Eileen Stevens: Why are there holes in it?
Beans: [bursts out of the box as Steve and Eileen scream] So I can breathe.
Steve Stevens: Beans, you are not coming to Washington with us.
Beans: Come on! You'll never know I'm there.
Steve Stevens: Out! Home!
Beans: Fine, but you're gonna miss me, though!

News Anchor: In a stunning and dramatic reversal, a recount has snatched victory away from state senator Eileen Stevens, and by a scant 17 votes, has given the vacant congressional seat to Charles Nuck.
Louis Stevens: My tape!
Ren Stevens: My friends!
Steve Stevens: My job!
Donnie Stevens: My coach!
Eileen Stevens: My seat!


"Even Stevens: Where in the World Is Pookie Stevens? (#3.2)" (2002)

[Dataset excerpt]
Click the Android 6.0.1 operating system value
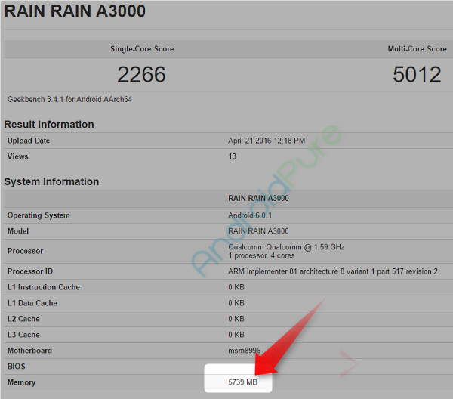Viewport: 453px width, 399px height. tap(250, 215)
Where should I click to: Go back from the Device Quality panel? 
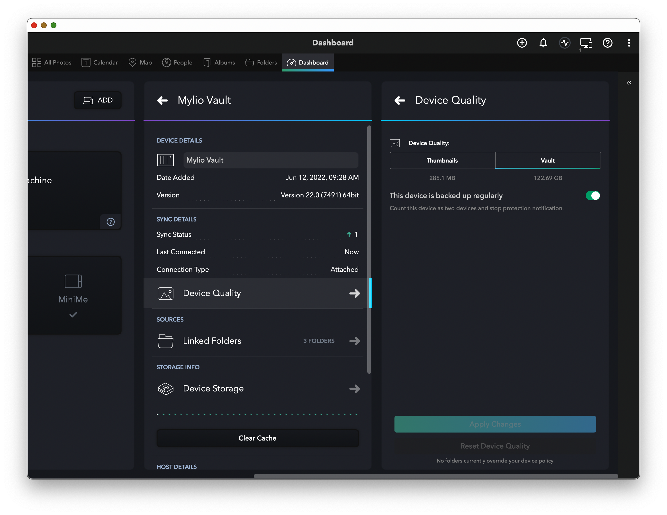(400, 100)
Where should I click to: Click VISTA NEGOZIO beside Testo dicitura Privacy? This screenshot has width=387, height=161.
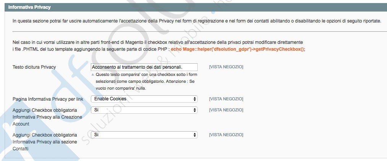226,67
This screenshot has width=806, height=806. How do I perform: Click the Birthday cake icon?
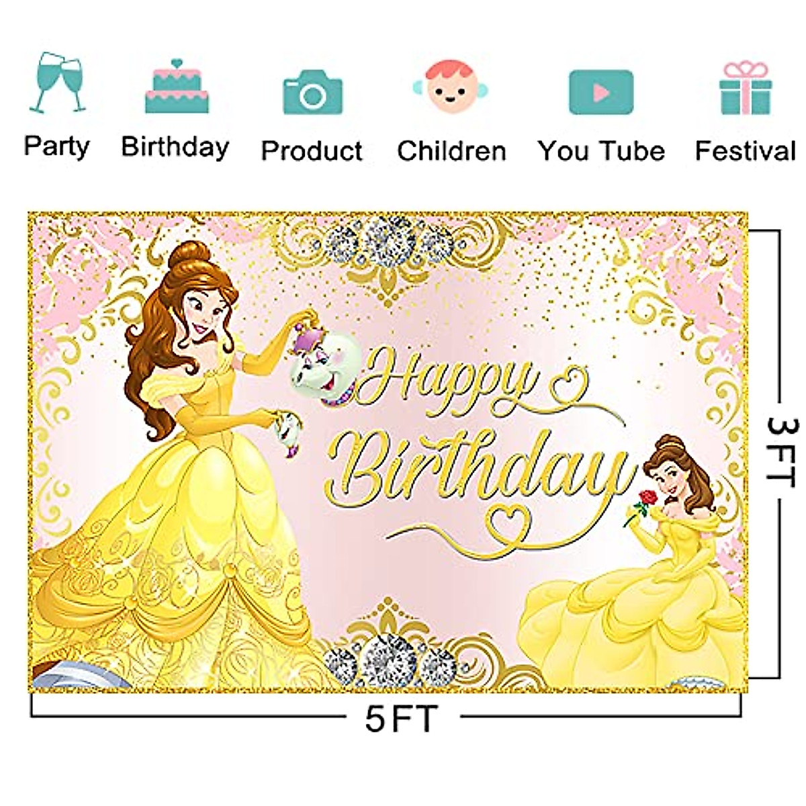click(x=177, y=86)
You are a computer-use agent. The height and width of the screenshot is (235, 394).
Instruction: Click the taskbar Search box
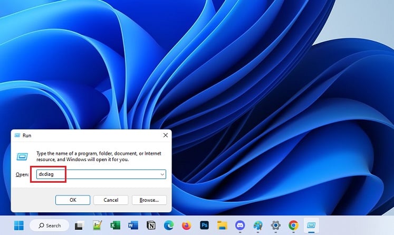(49, 225)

WORK REQUIRED: Pick up the Even Stevens episode quotes from the point where they stop, and carry them on.

OUTPUT FOR THIS EXERCISE:
Louis Stevens: Dad, I gotta talk to you about my drum set.
Steve Stevens: You don't have a drum set!
Louis Stevens: Exactly. But I figured out a way to solve this problem.
Steve Stevens: And that would be...?
Louis Stevens: I'm gonna let you buy it for me.

Ren Stevens: I know I said I was growing up, but... I'm not, and I miss Mr. Pookie and I want him back!
[cries]
Eileen Stevens: Oh, sweetheart...
Steve Stevens: Oh...
Eileen Stevens: Come here. We all miss Mr. Pookie.
Steve Stevens: Ren, I promise you that this family will do whatever it takes to get Mr. Pookie back. Isn't that right, Louis? Louis?
[Louis is back to sleep, snoring]


"Even Stevens: Boy on a Rock (#3.13)" (2002)
Steve Stevens: As a matter of fact, this probably is a good time as any tell you... I signed up as a parent volunteer at your school!
Ren Stevens: What! Why?
Louis Stevens: Are we being punished for something?

Louis Stevens: You're not gonna embarrass us, are you, Dad?
Steve Stevens: Well, that's probably unavoidable.


"Even Stevens: Family Picnic (#1.8)" (2000)
Louis Stevens: I came to tell you that I can't.
Steve Stevens: Can't what?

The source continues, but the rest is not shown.